Skip the sequence or scramble it and a struggling reader hits a wall. She might memorize "ight" words as whole units ("light," "night," "fight") without ever learning that "igh" is a vowel team spelling the long-i sound. That works until she meets "blight" or "plight" and has no strategy left. The OG sequence heads that off by teaching the rule, more than the words.
The order matters for confidence too. When every lesson is review plus one new thing, a child with dyslexia succeeds most of the time. Success in reading, which these kids almost never taste in a general classroom, changes how they see themselves as learners. That isn't sentiment. A 2021 meta-analysis in the Journal of Learning Disabilities reported that self-efficacy improvements correlated with sustained reading gains in structured literacy intervention. [7]
If you're trying to figure out whether your child might have dyslexia, our signs of dyslexia article walks through the red flags by age. For a formal evaluation, see our guide to dyslexia testing.
How does the OG sequence compare across major programs?
Because "Orton-Gillingham" is not one trademarked curriculum, programs adapt the sequence. Here's an honest look at where the big programs agree and where they part ways.
| Program | Starts with | Syllable types explicit? | Morphology included? | Typical delivery |
|---|---|---|---|---|
| Gillingham-Stillman (original manual) | Single phonemes, short vowels | Yes, all 6 | Yes | 1:1 tutoring |
| Wilson Reading System | Short vowels, closed syllables | Yes, all 6 | Yes (Level 7+) | 1:1 or small group |
| Barton Reading and Spelling | Short vowels, phonemic awareness | Yes, all 6 | Yes (Level 7+) | 1:1, parent-friendly |
| SPIRE (Specialized Program Individualizing Reading Excellence) | CVC words, short vowels | Yes | Partial | Small group, school |
| RAVE-O | Phonics + morphology together | Partial | Yes, integrated | Small group |
| Sonday System | Short vowels, continuous blending | Yes | Partial | 1:1 or small group |
Every one of these programs is explicit and systematic, and each teaches skills cumulatively. The differences are mostly pacing, the number of weeks spent per level, and how much morphology gets woven in early versus late. None of them are wrong. The best one for your child depends on her profile, your budget, and whether she has a trained tutor or a motivated parent doing the teaching. [2]
For a school-based IEP, you can ask the team to name the OG-based program they're using and hand you the scope and sequence document. You have that right under IDEA. [8]
What are the six syllable types in the OG sequence?

########

Pick up the article on the Orton-Gillingham reading sequence after its last line, "What are the six syllable types in the OG sequence?", and continue writing it.

● Dataset section:
########

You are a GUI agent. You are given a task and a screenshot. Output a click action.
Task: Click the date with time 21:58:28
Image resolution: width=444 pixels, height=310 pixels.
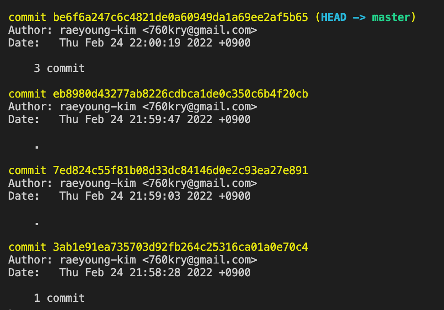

########

● Exercise response:
The six syllable types are one of the strongest tools in the OG sequence, and they're worth learning even as a parent watching sessions from the couch. Every English syllable is one of these six types, and knowing the type tells you how to say the vowel.
1. Closed syllable: Ends in one or more consonants; vowel is short. Examples: "cat," "dish," "fast." 2. Open syllable: Ends in a vowel; vowel is long. Examples: "me," "no," "pa-per" (the first syllable). 3. Vowel-consonant-e (VCe or "magic e"): A vowel, then a consonant, then a silent e; the first vowel is long. Examples: "cake," "time," "hope." 4. Vowel team: Two or more vowels together that make one sound. Examples: "rain," "boat," "feet." 5. R-controlled: A vowel followed by r; the r changes the vowel sound. Examples: "car," "bird," "fern." 6. Consonant-le (C-le): A consonant followed by -le at the end of a word; the vowel is typically short or absent in pronunciation. Examples: "ta-ble," "sim-ple," "puz-zle."
Once a child can name which syllable type she's looking at, she can decode an unfamiliar word by rule instead of guessing or memorizing it. That's the line between OG and a sight-word-heavy approach. Sight words have a place, and we cover it in our dolch sight words article, but they can't carry a struggling reader to grade level on their own.
How long does it take to go through the full OG sequence?
This is the question every parent asks. The honest answer is that it depends, but here are real ranges.
For a child with moderate dyslexia working with a trained tutor three to four times a week, most OG-based programs take 2 to 3 years to finish the full sequence through multisyllabic words and basic morphology. [4] Some children move faster, especially if intervention starts before age 8. Some take longer, particularly with co-occurring language processing issues or big phonemic awareness gaps at the start.
The Wilson Reading System, one of the most studied OG programs, is built as a 12-level program. Wilson's training materials say students average 1.5 to 2 years to complete the first 6 levels with consistent instruction. [9] Barton Reading is 10 levels, and Barton's documentation suggests most students need 3 to 5 years to finish all 10, especially starting in late elementary.
Three things speed up or slow down progress:
- Frequency of sessions: Daily instruction beats twice-weekly instruction by a wide margin. The brain needs repetition spaced across days to lock in phonological patterns.
- Starting age: Earlier intervention produces faster results. A child who starts in kindergarten or first grade usually needs 1 to 2 years. A student who starts in 5th grade may need 3 to 4 years to reach the same point. [6]
- Severity of phonological deficit: Students with very weak phonemic awareness at baseline spend longer in the early levels.
One honest caveat: nobody has great data on the average total duration for a "complete" OG sequence, because programs define completion differently and tracking drops off badly. The figures above come from program documentation and practitioner reports, not randomized controlled trials that follow students all the way to the finish.
What does research say about whether OG instruction actually works?
The research base is solid, with a few nuances that matter.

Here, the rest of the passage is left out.